Assess Patients for Triggers

Once the diagnosis of asthma has been made, it is not enough to simply initiate treatment based on disease severity and health care use. Physicians also need to assess patients for individual triggers to the disease—notably, smoking and environmental exposure at work—and test patients for comorbid conditions as well as allergies. Patient education is also critical for good asthma control, ideally initiated by the physician and reinforced by an asthma educator.

Wherever possible, treatment should be simplified to improve adherence. Patients also need to understand how the medication works to relieve their symptoms and reduce exacerbations, and that a decline in asthma control is largely the result of poor management. Physicians therefore need to emphasize the importance of adherence and assess patient adherence to the regimen so as to alleviate any concerns they may have.

Adequate environmental control is also critical for good asthma control. Patients need to understand, for example, that domestic allergens can precipitate a deterioration in asthma control while smoking contributes both to a decline in control and a reduction in the efficacy of ICS therapy, a double indemnity that makes smoking cessation a major target in the management of upper airway disease.

The latest Canadian guidelines did not yet recommend the use of budesonide/formoterol as maintenance and reliever therapy for the treatment of asthma that is greater than mild in severity. Nevertheless, the logic of this strategy has been accepted by at least some organizations, including the Global Initiative for Asthma (GINA) guidelines. Global consensus also indicates that other expert groups consider these recommendations to be appropriate, given the weight of evidence supporting the merits of the SMART strategy. Indeed, most asthma experts already consider the SMART option when making a decision as to which regimen may be best suited to an individual patient.

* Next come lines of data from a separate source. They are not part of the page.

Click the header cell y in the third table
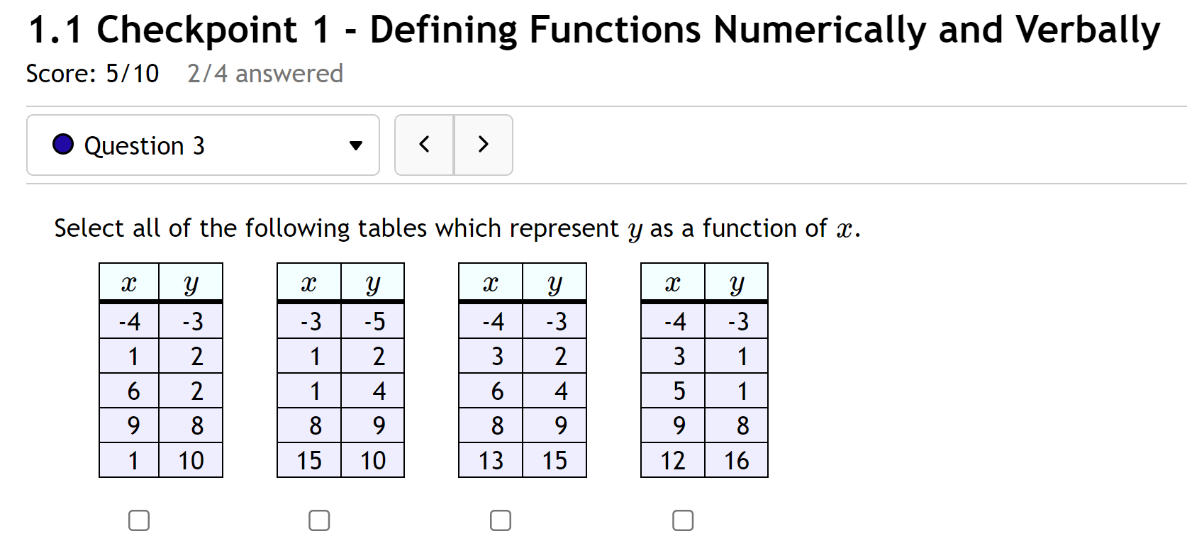 pos(555,281)
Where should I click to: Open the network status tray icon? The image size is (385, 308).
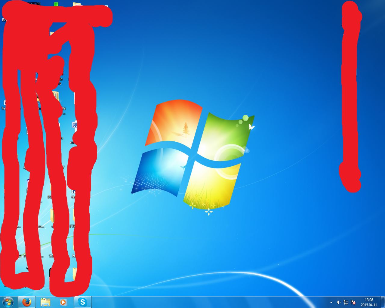(346, 302)
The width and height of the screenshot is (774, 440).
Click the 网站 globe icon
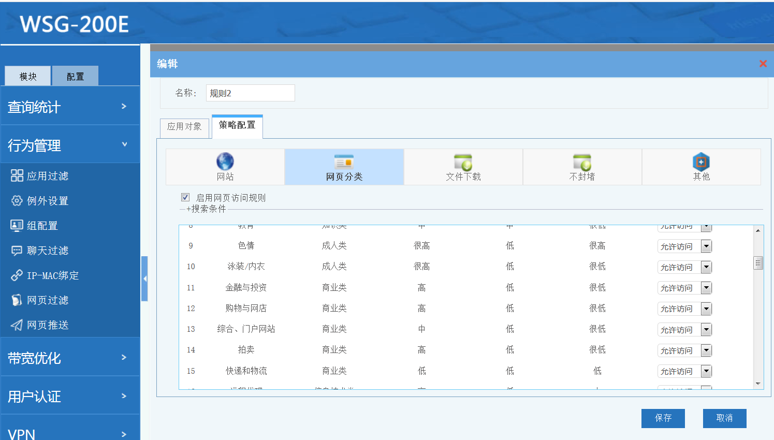click(x=225, y=162)
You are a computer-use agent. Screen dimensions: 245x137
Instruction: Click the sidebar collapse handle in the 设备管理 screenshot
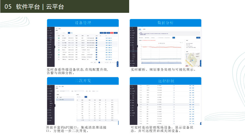(55, 47)
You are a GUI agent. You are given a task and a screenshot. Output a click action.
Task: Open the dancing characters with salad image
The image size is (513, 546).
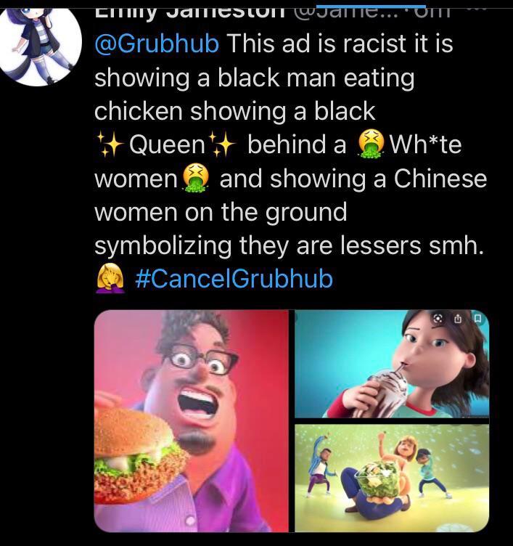(x=392, y=478)
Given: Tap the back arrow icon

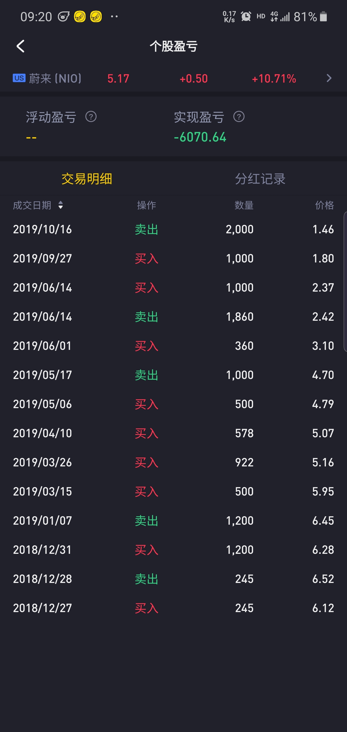Looking at the screenshot, I should coord(20,46).
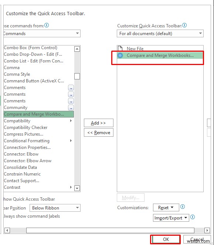Click info icon beside Customize Quick Access Toolbar

pyautogui.click(x=184, y=25)
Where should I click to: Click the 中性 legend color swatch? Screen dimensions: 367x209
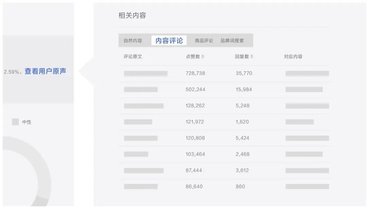(x=15, y=122)
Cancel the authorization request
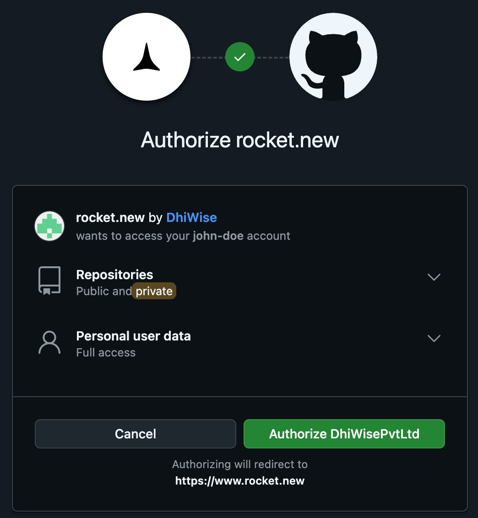Image resolution: width=478 pixels, height=518 pixels. click(135, 433)

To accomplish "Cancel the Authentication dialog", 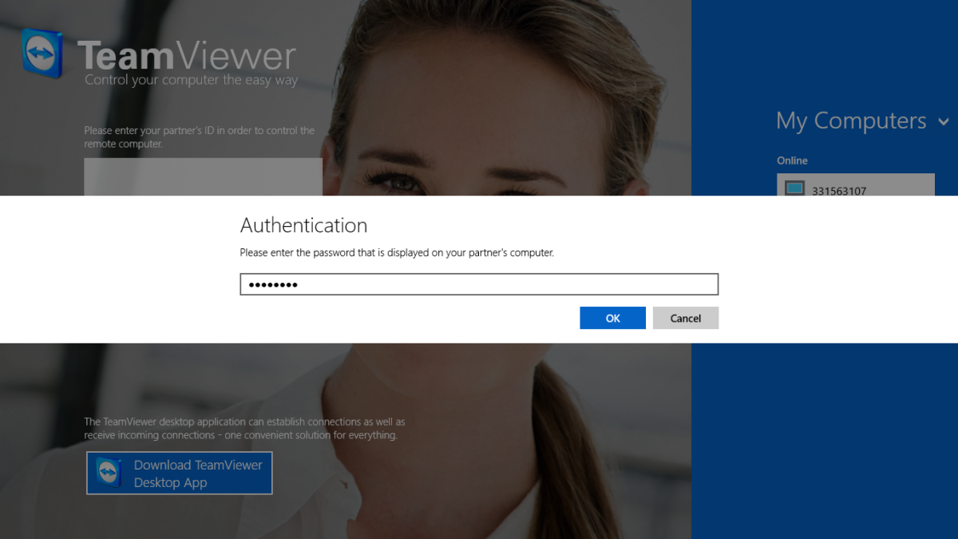I will tap(685, 318).
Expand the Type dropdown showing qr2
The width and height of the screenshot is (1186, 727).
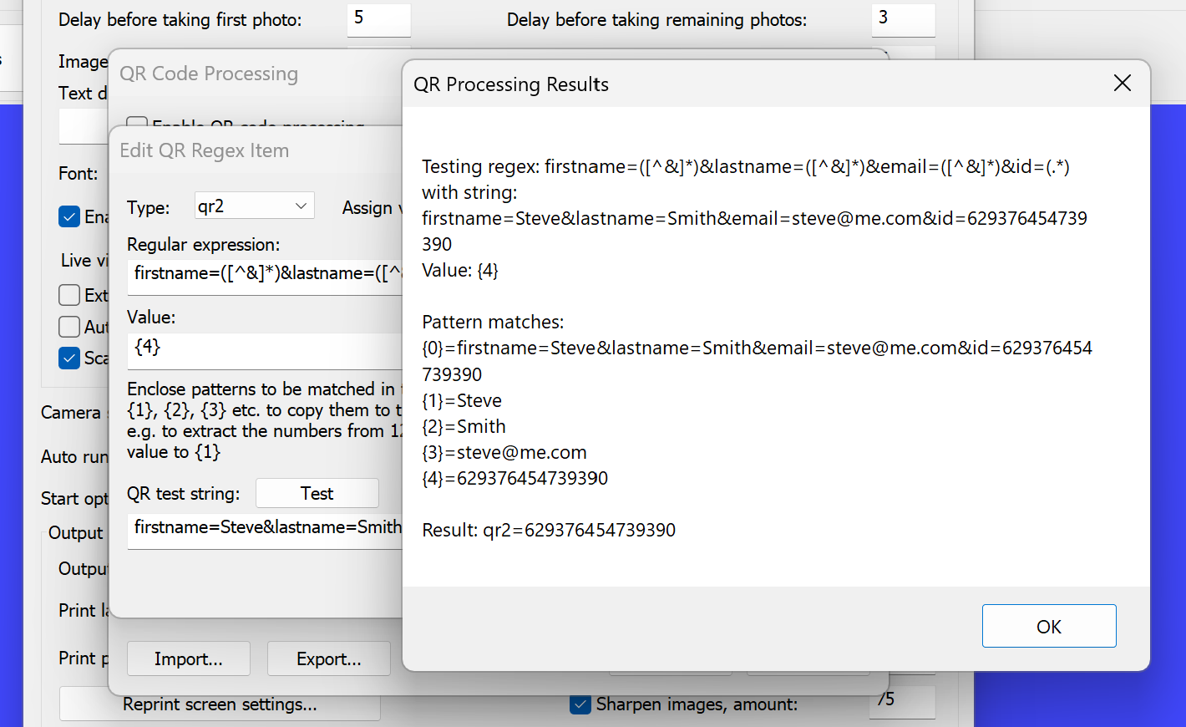254,206
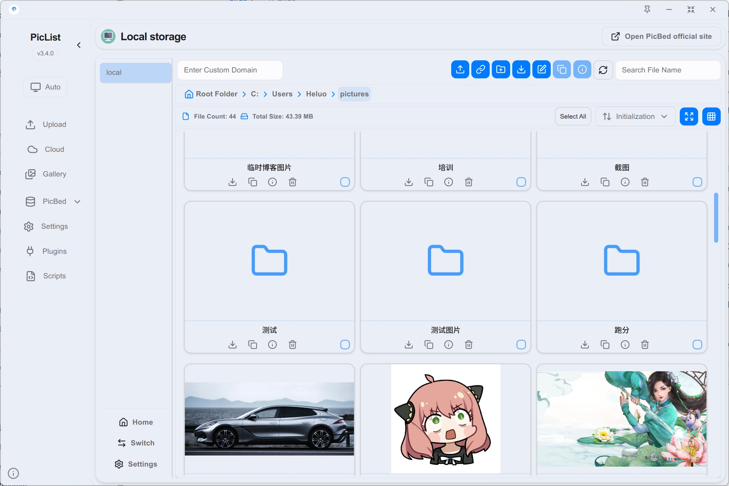
Task: Click the Select All button
Action: pyautogui.click(x=573, y=116)
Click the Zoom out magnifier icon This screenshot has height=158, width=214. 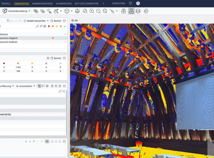[98, 11]
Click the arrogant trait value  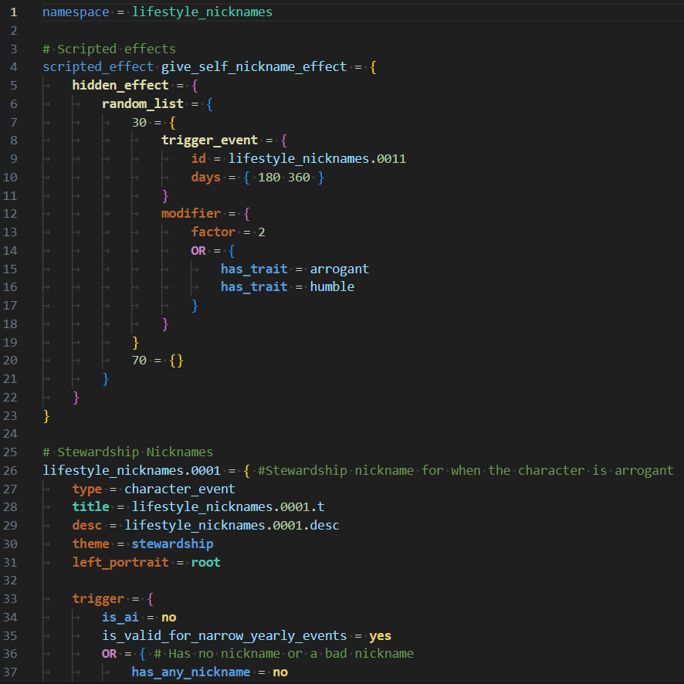tap(340, 269)
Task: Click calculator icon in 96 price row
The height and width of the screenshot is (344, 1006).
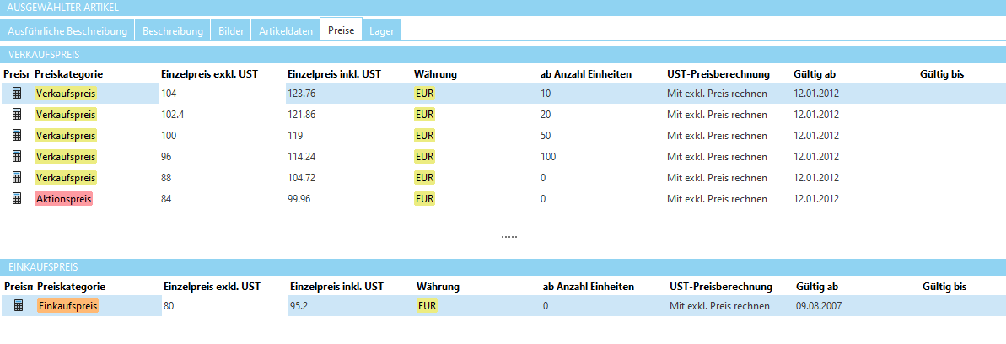Action: 17,157
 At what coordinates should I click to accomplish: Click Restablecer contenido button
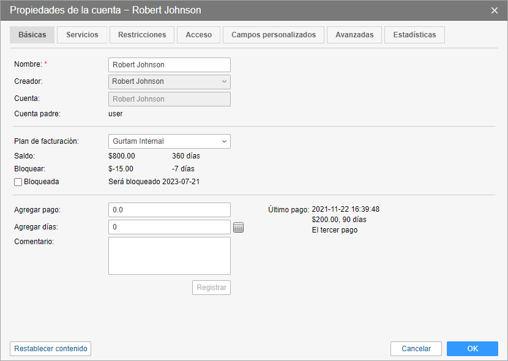[51, 349]
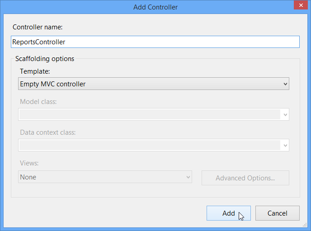311x231 pixels.
Task: Click the "Template:" label
Action: [x=35, y=71]
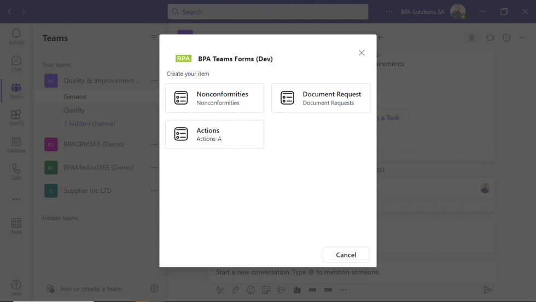Expand the Hidden teams section
The width and height of the screenshot is (536, 302).
pos(60,218)
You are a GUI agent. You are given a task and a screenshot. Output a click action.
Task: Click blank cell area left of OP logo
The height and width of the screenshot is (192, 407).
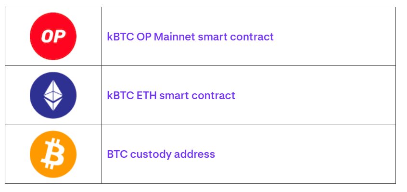[17, 36]
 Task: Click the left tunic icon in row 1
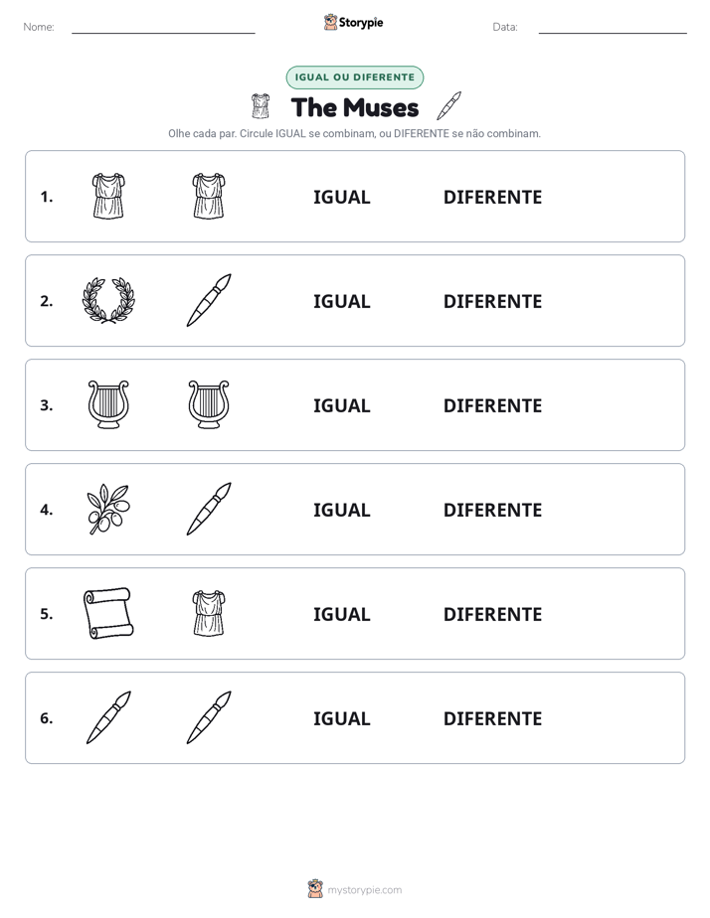click(108, 196)
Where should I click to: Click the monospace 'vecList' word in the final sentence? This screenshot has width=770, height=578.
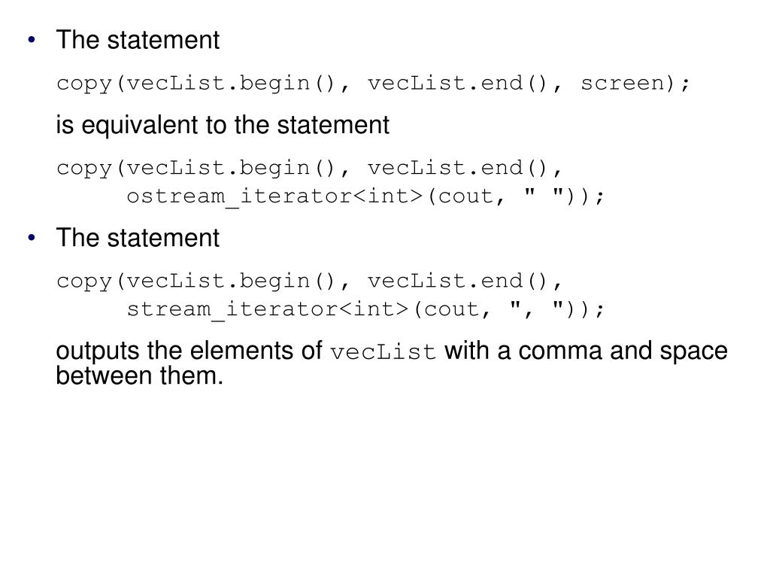pyautogui.click(x=383, y=353)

I am thus persuaded that Canadian guidelines will reflect current practice once formally published, as pivotal studies to date indicate that the SMART strategy is a valid treatment option which may improve asthma control and help prevent severe asthma exacerbations in many patients.

Note: In Canada, budesonide/formoterol is approved for use in 100 ug/6 ug, 200 ug/6 ug and 400 ug/12 ug formats.